• _About this exercise_
In the entries that follow, find the line containing "Viewport: 1372px width, 888px height.", then output exactly every line from the first through that one.

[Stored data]
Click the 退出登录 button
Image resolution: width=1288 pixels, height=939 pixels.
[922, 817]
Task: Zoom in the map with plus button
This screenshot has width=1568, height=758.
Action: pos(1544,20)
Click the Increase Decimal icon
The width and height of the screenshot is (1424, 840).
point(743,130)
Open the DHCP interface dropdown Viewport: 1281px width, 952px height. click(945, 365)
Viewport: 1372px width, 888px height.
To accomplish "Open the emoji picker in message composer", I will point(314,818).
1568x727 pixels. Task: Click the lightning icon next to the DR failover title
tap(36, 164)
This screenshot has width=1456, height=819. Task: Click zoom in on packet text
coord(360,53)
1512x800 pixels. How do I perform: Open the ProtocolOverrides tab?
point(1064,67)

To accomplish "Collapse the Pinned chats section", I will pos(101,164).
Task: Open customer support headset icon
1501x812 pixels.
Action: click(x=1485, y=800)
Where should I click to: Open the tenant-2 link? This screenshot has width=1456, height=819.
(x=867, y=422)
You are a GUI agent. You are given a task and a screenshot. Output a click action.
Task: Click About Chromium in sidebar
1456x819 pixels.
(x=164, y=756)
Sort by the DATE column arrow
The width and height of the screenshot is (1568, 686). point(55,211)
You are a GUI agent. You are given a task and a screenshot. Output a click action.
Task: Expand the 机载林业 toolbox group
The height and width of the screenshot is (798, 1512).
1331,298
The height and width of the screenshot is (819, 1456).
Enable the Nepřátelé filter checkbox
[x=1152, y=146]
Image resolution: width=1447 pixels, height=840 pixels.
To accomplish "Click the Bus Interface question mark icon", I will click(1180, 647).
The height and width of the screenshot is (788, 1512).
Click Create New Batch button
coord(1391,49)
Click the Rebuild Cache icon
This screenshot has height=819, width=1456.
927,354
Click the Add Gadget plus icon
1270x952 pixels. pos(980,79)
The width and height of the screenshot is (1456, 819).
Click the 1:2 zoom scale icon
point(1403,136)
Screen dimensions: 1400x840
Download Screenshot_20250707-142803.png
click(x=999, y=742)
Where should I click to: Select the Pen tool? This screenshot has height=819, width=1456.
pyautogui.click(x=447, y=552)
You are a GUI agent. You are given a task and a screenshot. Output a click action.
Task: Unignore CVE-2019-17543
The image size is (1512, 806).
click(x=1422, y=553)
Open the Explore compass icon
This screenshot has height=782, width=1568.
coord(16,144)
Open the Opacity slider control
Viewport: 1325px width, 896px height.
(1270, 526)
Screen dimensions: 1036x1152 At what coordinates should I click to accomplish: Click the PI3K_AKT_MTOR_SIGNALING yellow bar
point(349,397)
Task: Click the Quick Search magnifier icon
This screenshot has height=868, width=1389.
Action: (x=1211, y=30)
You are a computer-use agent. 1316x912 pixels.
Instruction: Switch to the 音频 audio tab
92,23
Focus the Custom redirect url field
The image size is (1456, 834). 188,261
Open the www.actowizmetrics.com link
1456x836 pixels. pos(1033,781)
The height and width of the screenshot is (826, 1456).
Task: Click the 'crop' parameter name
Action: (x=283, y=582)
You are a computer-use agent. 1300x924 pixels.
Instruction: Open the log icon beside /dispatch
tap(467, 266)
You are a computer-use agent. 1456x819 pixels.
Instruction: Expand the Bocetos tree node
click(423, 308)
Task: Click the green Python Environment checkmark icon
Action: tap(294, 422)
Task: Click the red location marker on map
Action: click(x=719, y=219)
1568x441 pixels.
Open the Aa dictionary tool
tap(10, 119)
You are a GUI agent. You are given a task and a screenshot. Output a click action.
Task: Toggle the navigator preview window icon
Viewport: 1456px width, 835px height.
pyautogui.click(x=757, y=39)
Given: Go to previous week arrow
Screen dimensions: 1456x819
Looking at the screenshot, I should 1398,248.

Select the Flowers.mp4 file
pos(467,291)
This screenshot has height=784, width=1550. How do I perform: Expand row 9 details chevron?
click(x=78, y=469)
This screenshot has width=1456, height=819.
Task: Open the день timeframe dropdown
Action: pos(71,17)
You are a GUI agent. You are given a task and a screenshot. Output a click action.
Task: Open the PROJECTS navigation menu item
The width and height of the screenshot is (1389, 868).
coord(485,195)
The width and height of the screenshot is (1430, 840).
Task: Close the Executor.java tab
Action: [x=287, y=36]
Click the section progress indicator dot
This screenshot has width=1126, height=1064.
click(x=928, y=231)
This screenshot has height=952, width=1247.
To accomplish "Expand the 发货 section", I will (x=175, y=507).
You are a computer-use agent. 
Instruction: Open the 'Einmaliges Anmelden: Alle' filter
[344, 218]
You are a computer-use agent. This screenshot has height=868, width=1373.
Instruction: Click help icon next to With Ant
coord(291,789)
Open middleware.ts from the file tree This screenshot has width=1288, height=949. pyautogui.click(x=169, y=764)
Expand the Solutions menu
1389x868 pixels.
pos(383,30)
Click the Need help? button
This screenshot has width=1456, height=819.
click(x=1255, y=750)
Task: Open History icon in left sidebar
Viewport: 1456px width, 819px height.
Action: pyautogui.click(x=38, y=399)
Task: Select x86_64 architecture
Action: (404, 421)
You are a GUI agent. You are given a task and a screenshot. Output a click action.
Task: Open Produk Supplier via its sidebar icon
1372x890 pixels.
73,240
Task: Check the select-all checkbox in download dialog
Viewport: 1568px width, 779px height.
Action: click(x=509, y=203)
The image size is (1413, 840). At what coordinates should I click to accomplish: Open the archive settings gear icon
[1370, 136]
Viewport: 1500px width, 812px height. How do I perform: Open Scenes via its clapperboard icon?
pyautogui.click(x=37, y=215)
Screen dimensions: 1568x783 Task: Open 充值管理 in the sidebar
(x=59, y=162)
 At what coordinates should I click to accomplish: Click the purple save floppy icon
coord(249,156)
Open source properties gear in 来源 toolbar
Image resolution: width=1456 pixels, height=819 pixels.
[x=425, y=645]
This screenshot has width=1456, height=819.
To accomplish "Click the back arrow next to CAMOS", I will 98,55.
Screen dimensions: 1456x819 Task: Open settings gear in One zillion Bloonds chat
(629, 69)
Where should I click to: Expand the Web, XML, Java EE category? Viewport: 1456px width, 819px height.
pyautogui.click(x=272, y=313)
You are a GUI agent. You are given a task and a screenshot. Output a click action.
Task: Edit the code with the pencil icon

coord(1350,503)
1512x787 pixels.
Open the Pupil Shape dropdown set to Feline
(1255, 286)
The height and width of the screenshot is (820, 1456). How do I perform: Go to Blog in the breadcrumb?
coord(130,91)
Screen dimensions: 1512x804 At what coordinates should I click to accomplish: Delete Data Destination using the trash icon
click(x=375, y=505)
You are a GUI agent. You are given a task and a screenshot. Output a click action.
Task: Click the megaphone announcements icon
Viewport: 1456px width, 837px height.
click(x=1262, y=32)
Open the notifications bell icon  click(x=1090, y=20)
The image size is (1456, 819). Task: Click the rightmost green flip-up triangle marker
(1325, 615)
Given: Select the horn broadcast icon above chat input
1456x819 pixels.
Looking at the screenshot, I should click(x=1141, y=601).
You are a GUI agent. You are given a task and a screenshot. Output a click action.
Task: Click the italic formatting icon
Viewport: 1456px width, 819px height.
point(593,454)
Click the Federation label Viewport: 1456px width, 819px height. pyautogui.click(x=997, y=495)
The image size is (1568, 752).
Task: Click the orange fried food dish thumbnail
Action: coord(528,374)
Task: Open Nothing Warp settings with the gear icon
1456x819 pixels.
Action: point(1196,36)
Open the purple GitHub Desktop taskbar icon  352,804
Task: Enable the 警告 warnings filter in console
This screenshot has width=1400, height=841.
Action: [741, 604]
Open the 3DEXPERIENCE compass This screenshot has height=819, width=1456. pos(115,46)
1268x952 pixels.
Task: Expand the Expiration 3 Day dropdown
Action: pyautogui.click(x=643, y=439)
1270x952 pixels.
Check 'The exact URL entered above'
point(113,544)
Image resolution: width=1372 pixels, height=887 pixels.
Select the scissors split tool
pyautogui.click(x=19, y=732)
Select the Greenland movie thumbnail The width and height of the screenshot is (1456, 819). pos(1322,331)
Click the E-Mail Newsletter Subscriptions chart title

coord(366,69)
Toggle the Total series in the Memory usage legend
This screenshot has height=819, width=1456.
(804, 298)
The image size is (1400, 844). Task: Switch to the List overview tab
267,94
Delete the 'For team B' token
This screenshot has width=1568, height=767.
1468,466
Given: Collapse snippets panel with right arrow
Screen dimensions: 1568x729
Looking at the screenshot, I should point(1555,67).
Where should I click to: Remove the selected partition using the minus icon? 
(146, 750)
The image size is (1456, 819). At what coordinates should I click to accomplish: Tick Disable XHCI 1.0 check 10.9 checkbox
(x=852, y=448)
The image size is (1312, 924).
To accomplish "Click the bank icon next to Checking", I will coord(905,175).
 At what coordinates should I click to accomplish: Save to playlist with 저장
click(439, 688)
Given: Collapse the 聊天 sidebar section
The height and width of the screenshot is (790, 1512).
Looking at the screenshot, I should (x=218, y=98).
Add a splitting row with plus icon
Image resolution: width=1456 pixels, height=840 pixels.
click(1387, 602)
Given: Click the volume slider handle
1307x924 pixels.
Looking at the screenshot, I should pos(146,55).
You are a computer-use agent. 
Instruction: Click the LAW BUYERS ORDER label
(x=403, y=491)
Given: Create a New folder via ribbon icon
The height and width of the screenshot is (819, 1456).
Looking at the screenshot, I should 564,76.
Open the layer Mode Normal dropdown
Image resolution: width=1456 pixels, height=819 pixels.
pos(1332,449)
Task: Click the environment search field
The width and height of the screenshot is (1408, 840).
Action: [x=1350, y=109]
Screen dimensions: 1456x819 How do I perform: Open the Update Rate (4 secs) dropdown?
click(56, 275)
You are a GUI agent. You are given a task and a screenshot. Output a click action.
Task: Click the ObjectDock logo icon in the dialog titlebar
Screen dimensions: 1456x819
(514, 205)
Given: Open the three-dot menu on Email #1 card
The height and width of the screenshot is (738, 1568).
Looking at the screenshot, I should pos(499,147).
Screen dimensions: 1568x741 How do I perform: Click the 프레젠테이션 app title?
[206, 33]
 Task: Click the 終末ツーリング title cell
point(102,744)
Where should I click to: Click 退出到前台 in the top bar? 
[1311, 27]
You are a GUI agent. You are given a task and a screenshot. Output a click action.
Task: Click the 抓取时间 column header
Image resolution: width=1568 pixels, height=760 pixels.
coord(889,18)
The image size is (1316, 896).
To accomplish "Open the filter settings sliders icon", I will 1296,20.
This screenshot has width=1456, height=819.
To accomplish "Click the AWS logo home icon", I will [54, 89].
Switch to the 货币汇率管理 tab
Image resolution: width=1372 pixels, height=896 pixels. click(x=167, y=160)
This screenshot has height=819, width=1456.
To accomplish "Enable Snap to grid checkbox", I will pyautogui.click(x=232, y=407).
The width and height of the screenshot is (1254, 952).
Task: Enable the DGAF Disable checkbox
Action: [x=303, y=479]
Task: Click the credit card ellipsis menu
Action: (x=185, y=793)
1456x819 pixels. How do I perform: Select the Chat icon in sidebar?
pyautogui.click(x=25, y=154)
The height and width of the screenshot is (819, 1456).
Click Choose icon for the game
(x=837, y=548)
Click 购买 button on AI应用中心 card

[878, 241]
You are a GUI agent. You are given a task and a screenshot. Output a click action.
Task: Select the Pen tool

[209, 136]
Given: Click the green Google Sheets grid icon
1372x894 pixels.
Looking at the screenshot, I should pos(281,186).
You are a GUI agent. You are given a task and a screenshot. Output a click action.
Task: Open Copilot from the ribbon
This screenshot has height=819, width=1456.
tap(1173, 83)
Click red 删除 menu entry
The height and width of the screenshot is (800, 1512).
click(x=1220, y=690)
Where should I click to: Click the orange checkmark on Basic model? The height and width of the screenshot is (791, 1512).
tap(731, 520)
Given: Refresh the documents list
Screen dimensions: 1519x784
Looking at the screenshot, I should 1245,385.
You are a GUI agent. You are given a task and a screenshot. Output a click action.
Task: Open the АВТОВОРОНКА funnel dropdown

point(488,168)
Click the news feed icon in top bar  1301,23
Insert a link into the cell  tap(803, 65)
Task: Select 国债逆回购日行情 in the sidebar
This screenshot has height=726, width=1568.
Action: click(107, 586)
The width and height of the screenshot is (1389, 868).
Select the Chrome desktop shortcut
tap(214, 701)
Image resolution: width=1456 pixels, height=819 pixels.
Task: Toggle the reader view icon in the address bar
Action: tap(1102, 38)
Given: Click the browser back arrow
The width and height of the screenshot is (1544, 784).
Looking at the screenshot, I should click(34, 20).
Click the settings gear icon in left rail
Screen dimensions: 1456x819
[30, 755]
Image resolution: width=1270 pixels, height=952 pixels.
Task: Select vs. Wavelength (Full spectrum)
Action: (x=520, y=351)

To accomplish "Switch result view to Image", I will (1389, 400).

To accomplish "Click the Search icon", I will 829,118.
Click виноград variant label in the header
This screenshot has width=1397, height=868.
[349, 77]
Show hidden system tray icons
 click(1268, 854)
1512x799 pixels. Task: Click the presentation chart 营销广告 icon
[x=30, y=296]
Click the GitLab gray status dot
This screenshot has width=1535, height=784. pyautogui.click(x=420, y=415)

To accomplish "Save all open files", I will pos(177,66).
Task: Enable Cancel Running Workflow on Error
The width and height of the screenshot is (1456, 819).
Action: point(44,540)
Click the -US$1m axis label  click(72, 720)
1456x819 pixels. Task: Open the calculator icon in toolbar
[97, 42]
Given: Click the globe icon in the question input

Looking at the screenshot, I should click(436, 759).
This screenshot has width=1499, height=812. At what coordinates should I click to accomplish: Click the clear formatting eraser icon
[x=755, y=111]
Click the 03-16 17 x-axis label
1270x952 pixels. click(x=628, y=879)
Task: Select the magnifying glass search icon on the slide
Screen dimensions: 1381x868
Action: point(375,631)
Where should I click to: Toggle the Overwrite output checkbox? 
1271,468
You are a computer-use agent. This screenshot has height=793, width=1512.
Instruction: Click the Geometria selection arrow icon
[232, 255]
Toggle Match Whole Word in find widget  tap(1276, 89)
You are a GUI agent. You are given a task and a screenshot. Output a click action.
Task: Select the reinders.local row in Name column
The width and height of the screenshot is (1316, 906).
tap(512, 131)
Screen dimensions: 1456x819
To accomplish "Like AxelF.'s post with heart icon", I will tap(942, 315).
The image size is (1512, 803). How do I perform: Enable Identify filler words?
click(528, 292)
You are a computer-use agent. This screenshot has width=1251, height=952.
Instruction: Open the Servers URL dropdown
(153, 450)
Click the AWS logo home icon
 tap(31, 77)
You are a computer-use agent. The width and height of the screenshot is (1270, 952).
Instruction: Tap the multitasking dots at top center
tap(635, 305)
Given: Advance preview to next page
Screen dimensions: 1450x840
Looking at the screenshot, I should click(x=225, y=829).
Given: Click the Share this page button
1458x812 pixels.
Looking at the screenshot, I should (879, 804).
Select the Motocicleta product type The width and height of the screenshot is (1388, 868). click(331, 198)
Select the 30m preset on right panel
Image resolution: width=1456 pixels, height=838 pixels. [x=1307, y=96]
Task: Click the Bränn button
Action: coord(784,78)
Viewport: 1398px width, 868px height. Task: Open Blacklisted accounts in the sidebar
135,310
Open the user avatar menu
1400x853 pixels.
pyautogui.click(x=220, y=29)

• _Written response_
Click the 退出登录 button
Image resolution: width=1288 pixels, height=939 pixels.
[922, 817]
Task: Zoom in the map with plus button
This screenshot has width=1568, height=758.
Action: pos(1544,20)
Click the Increase Decimal icon
The width and height of the screenshot is (1424, 840).
point(743,130)
Open the DHCP interface dropdown Viewport: 1281px width, 952px height. click(945, 365)
Viewport: 1372px width, 888px height.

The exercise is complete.